• Your objective: Transcribe exactly, and only, the lines that fall between the line containing "This screenshot has height=649, width=1000." and the last line of the material, both ends included, omitting any pictures.

• Input material:

────────

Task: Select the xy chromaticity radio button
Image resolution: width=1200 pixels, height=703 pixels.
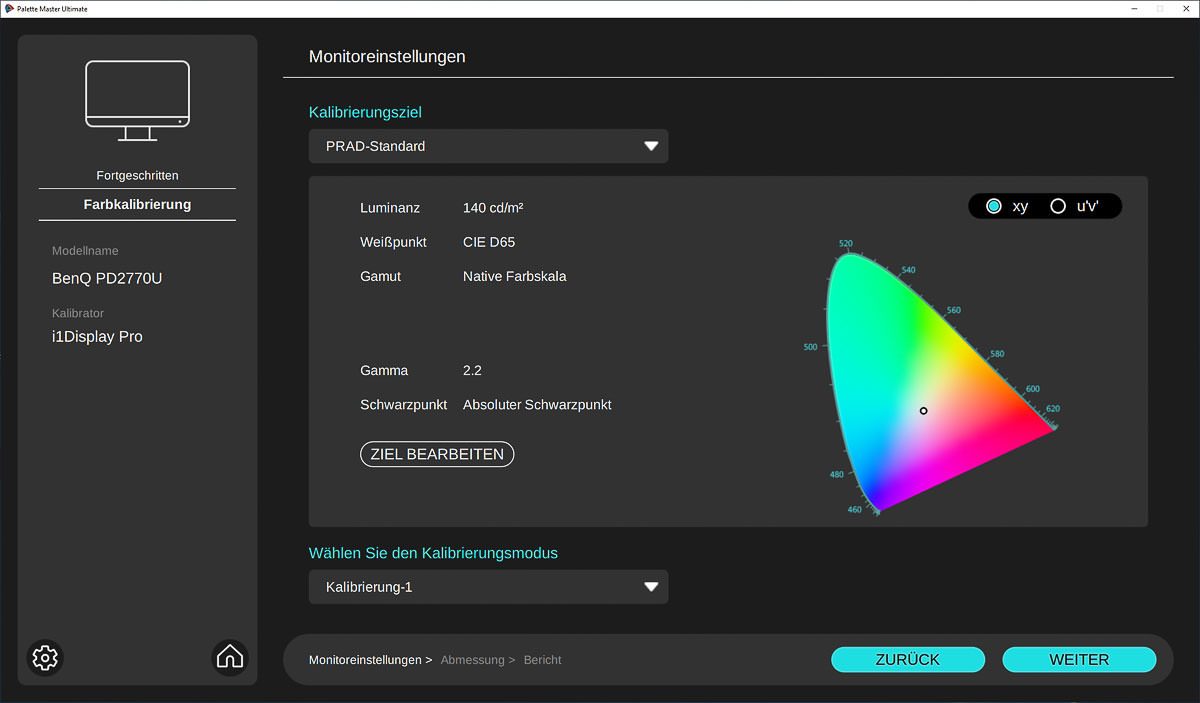Action: click(994, 206)
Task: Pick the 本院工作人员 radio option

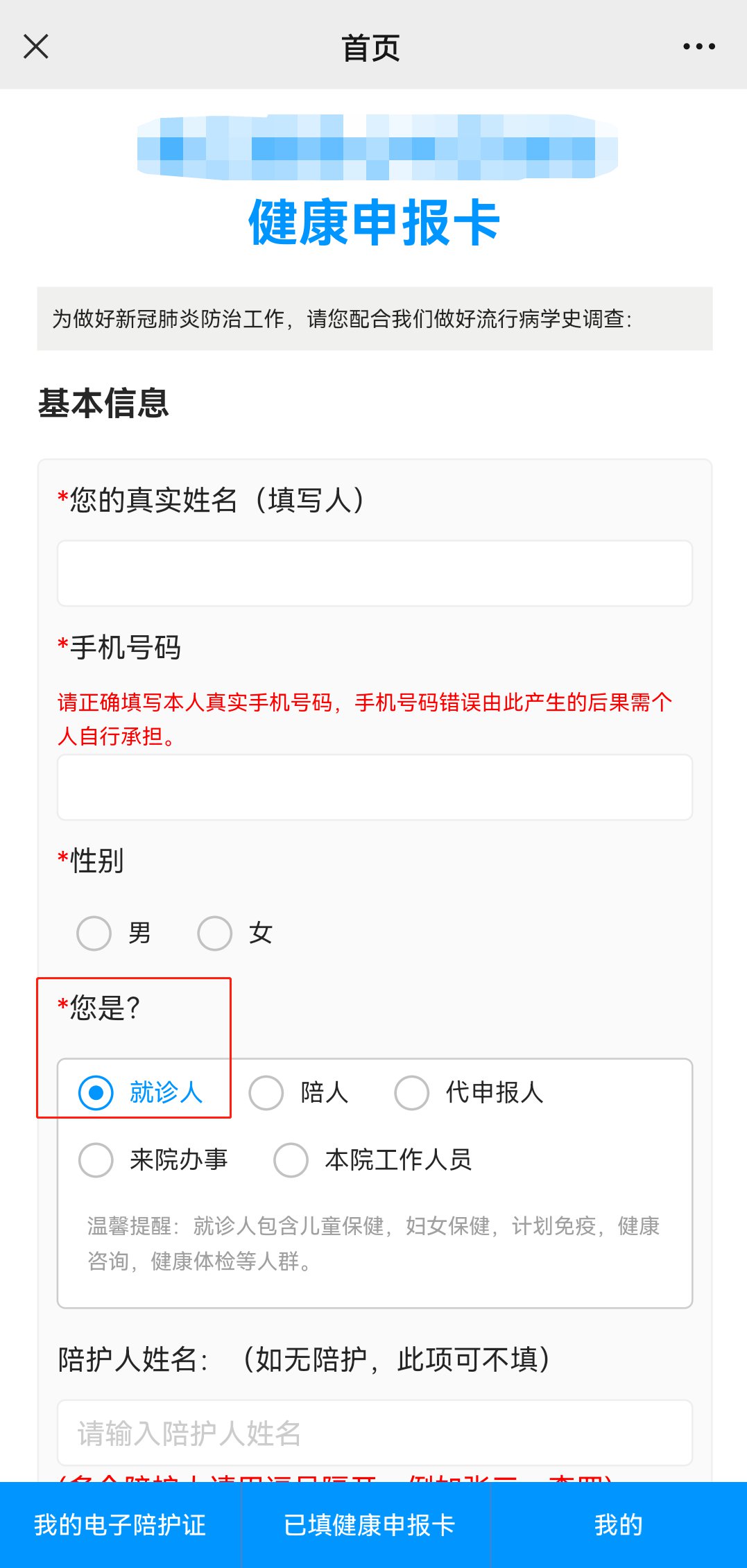Action: pos(291,1160)

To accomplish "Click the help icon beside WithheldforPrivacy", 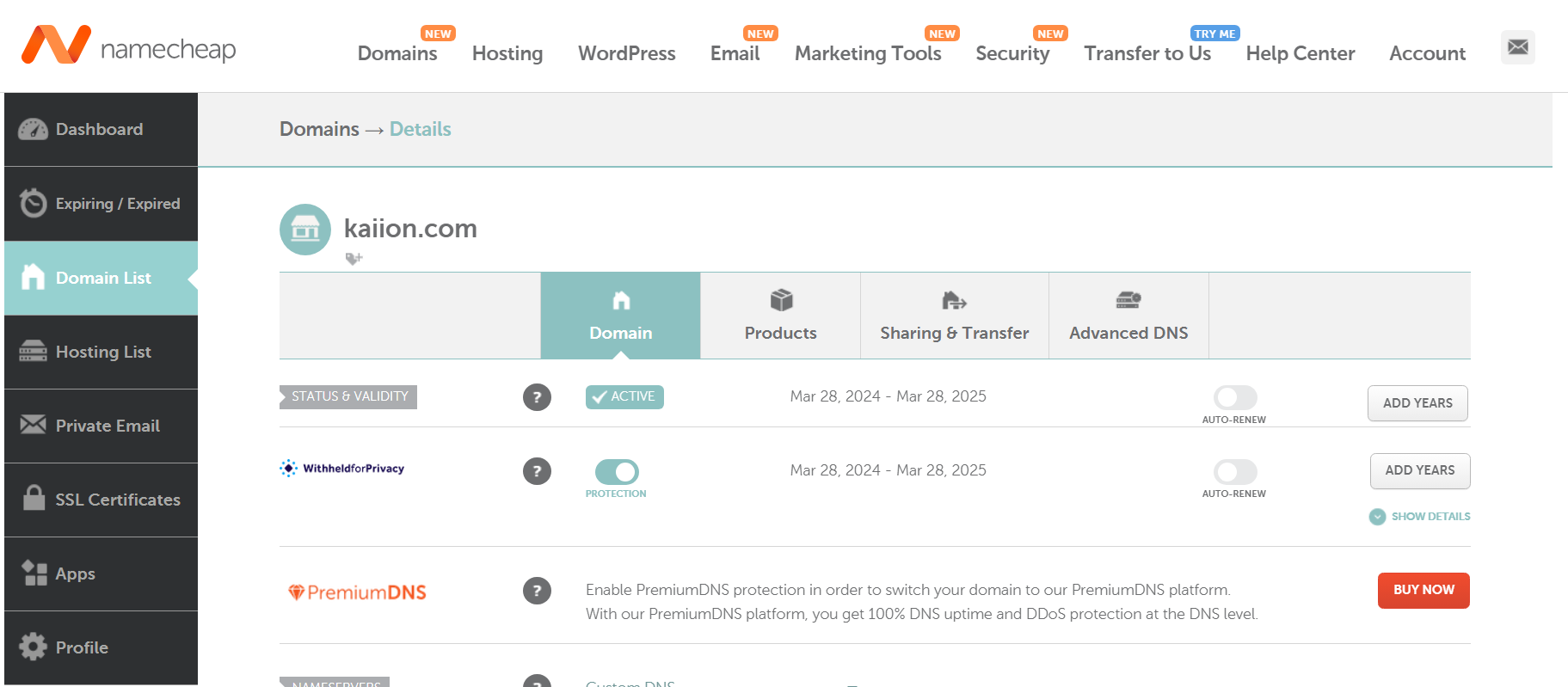I will coord(537,471).
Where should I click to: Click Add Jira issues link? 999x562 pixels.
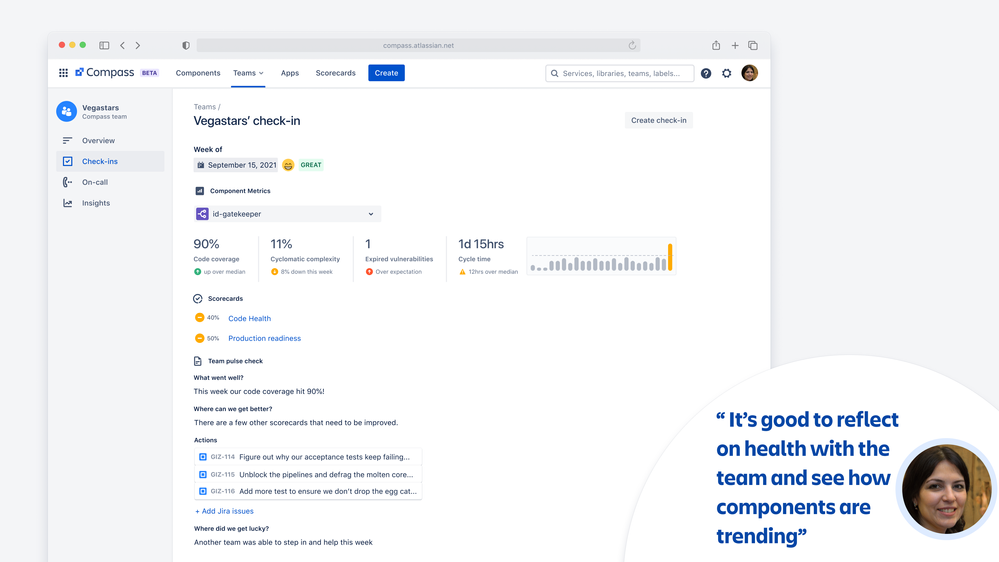(x=224, y=511)
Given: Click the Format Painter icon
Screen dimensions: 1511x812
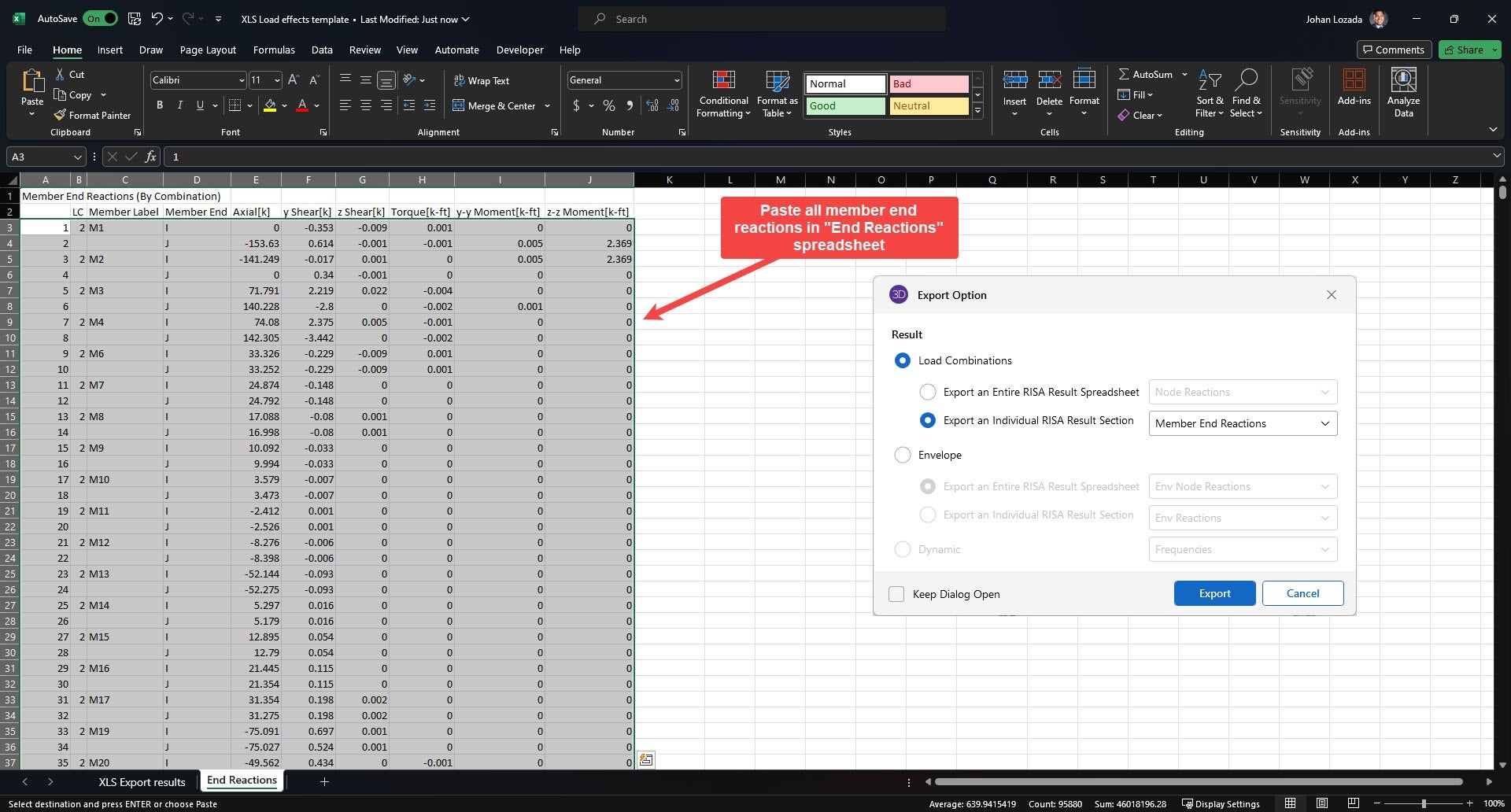Looking at the screenshot, I should pos(60,115).
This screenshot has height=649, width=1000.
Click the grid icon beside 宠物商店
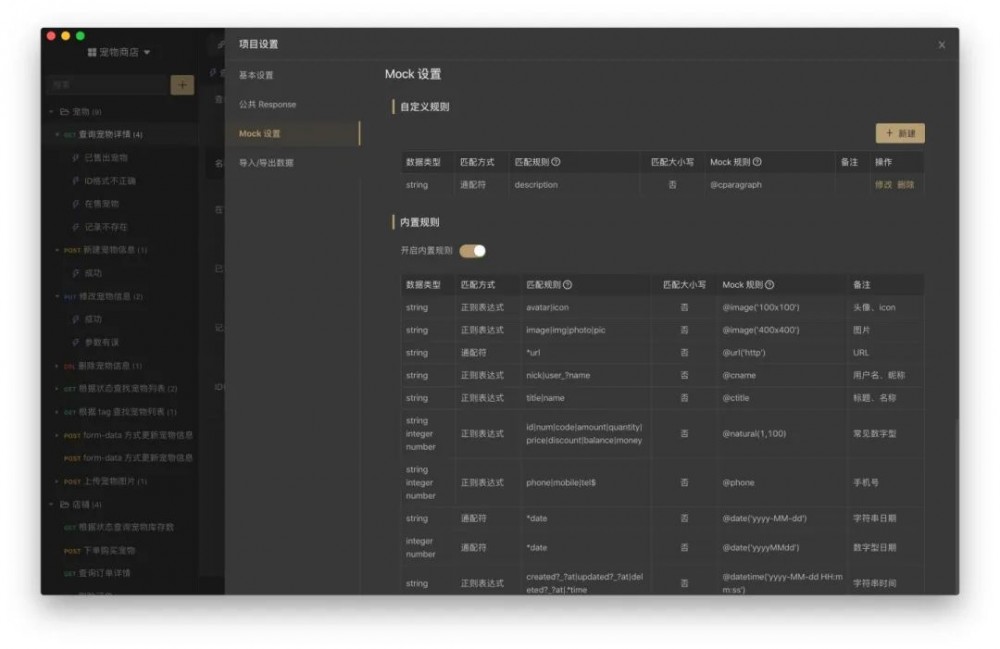(91, 53)
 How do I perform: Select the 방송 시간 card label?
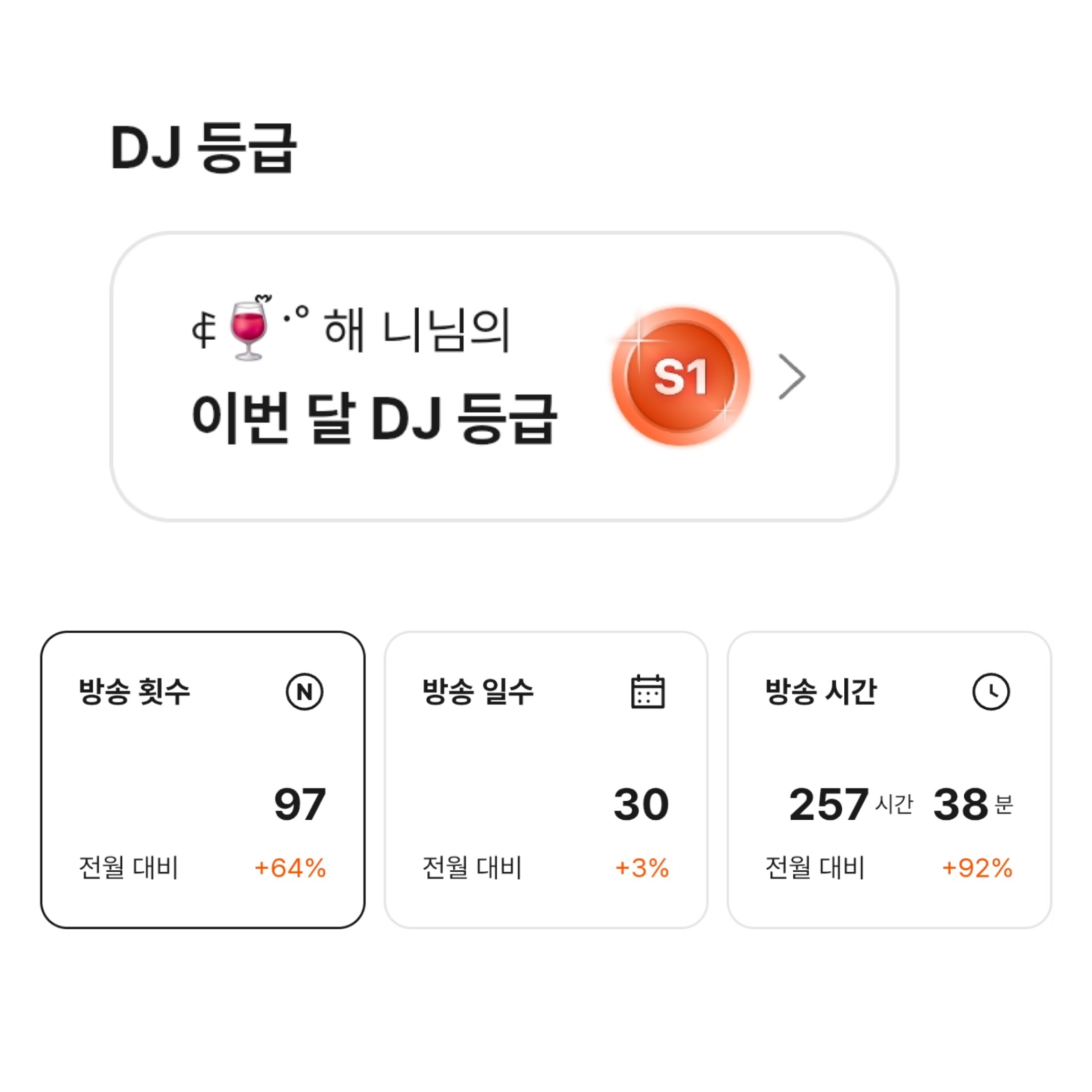821,692
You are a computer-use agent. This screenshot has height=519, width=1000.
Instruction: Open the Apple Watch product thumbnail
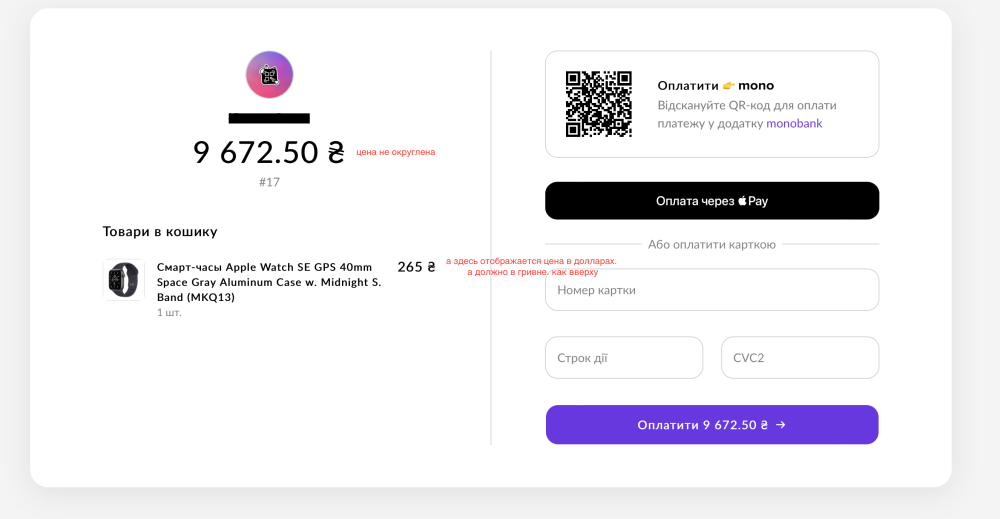point(124,280)
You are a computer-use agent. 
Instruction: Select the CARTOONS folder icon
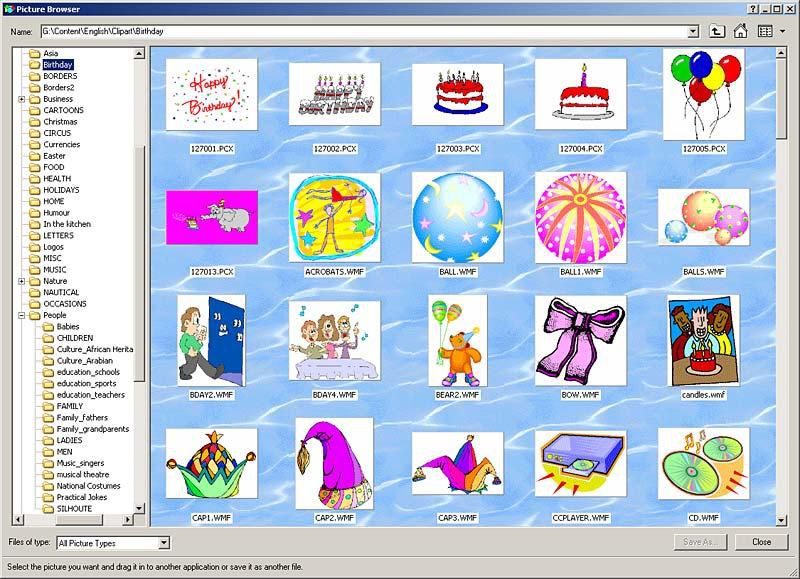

────────

• The answer:
This screenshot has height=649, width=1000.
Click the grid icon beside 宠物商店
(91, 53)
 How do I perform: Select the 방송 시간 card label?
821,692
You are a computer-use agent. This screenshot has height=519, width=1000.
Instruction: Open the Apple Watch product thumbnail
point(124,280)
You are a computer-use agent. 
Instruction: Select the CARTOONS folder icon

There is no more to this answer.